Absolutely not and I just wasn't sure if I was getting it. So the lipids sort of form a little raft vs. floating around all randomly in the body? Is this a good thing or bad thing? I need to read it again when I am more alert and don't spend any more time trying to explain it to me!
 

JaimeS

Senior Member
Messages
3,408
Location
Silicon Valley, CA
Y'know I just thought of them as a tar pit used to trap pathogens. It's a simple metaphor but it really works.

One a lipopolysaccharide (bacteria) hits those little suckers,

"when
the human monocytic cell line THP-1 was stimulated
with LPS, there was a mobilization of TLR4
and HSP70 into the lipid raft."

Those are things that would kill the pathogen. The cell literally sets a trap and then kills its prey.

Whoa.
 

JaimeS

Senior Member
Messages
3,408
Location
Silicon Valley, CA
Absolutely not and I just wasn't sure if I was getting it. So the lipids sort of form a little raft vs. floating around all randomly in the body? Is this a good thing or bad thing? I need to read it again when I am more alert and don't spend any more time trying to explain it to me!
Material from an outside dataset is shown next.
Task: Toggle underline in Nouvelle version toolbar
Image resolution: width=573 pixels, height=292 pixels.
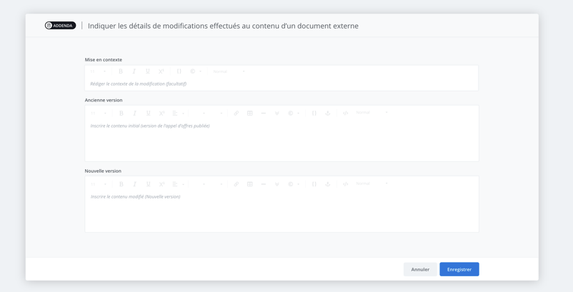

It's not free in the body versus in the cell... it's

1) Floating around within the cell membrane

OR

2) Aggregating / clumping together in the cell membrane
 

JaimeS

Senior Member
Messages
3,408
Location
Silicon Valley, CA
There are many ways the borrelia can enter cells. I think lipid rafts might be one of them.

I found some evidence of Borrelia utilizing lipid rafts, but I didn't feel secure enough in it. I think it's easy to get carried away!